Change in course on horizon.


Yesterday was an odd session of sorts. I thought stocks would spend most of the session moving sideways or actually moving lower, but stocks found buyers relatively quickly. However, there were some problems throughout.

I know I may sound like a broken record, but volume continues to be worrisome and there was a lack of leadership. Moreover, caution was expressed through the fact that blue chips held their own while the NASDAQ composite saw the wheels fall off after stalling midway through the session. Despite the hype of the Microsoft (MSFT) / Yahoo (YHOO) deal and the upgrade of the semiconductors yesterday the NASDAQ composite really had the Monday blahs. At this point in the rebound, investors certainly want news that's definitive with respect to the economy.

Just what makes that little old ant think he'll move that rubber tree plant?
Anyone knows an ant can't move a rubber tree plant.
But he's got high hopes, he's got high hopes...
He's got high apple pie in the sky hopes.

- High Hopes (Sammy Cahn and Jimmy Van Heusen, performed by Frank Sinatra)

Right now economic data has been good enough to mitigate or belie the notion that the country is in a recession or to show that if it's a recession, it will be shallow. Yet at this point the market may not really care about the recession as much as the recovery. With that in mind there could be this continued pall over the market because the data everyone needs to see isn't on the docket. I'm not even sure if economic data released next month and in July would be enough to answer those lingering questions. That said, it is obvious, too, that the bias has shifted to the upside. The first three months of the year were marked initially by unbridled fear and then a so-called strike by would-be buyers. Now there is a so-called strike among would-be sellers. However, we can't confuse reluctant buyers as the ultimate buy signal.
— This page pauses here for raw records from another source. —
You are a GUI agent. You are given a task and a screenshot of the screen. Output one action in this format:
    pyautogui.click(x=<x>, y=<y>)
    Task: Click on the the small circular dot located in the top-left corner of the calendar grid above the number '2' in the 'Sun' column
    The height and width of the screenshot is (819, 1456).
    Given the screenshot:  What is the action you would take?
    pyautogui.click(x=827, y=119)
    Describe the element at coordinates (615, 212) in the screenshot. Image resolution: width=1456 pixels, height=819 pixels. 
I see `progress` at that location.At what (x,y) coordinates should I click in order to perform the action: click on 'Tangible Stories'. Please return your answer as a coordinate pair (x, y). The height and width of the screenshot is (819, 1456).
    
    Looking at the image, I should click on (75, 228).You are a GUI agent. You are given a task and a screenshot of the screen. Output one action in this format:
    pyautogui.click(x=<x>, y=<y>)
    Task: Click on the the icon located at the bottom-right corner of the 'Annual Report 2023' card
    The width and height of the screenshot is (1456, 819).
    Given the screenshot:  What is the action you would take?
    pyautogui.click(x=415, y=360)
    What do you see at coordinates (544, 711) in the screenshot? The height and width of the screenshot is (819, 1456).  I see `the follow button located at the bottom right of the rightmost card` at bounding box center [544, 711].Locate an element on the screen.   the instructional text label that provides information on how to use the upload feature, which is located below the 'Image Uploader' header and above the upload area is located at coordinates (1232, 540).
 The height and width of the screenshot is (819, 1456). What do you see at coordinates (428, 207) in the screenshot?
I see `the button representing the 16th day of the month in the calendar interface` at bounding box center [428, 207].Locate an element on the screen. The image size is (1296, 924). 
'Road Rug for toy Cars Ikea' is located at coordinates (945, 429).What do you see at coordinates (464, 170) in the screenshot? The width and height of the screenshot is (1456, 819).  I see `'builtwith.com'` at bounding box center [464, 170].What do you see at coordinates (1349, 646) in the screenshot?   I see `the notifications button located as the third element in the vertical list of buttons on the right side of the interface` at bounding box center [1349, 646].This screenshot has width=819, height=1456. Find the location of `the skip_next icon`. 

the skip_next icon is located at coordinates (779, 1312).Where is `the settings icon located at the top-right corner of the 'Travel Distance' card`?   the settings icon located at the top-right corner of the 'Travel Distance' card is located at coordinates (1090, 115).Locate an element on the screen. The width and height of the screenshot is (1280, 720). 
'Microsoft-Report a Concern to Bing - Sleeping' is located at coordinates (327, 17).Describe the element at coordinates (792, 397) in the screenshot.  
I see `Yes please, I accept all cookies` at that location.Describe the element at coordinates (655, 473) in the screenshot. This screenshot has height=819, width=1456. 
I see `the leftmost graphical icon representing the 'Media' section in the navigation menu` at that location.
Don't get me wrong: I'm bullish but mostly on individual opportunity. I've been sending alerts to take profits, especially on things that have gone parabolic. I felt the market was set up almost out of the gate even as the Dow was up 150 points.

While we wait for signs of economic improvement, financial stocks are decidedly laggards. Unlike the NASDAQ, which has made a great move from the 2008 low, the financials are still the epicenter of concern. The group has been drifting on light volume so there haven't been any alarms but some of these stocks are nearing pivotal support points as is the SPDR Financial Sector (XLF). What I'm more concerned about are the gaps to the downside (see red arrows on chart) that have become so commonplace in the XLF exchange traded fund. The chart for the XLF is in a pennant formation and that typically means a meaningful move is on the near term horizon, the direction is the question.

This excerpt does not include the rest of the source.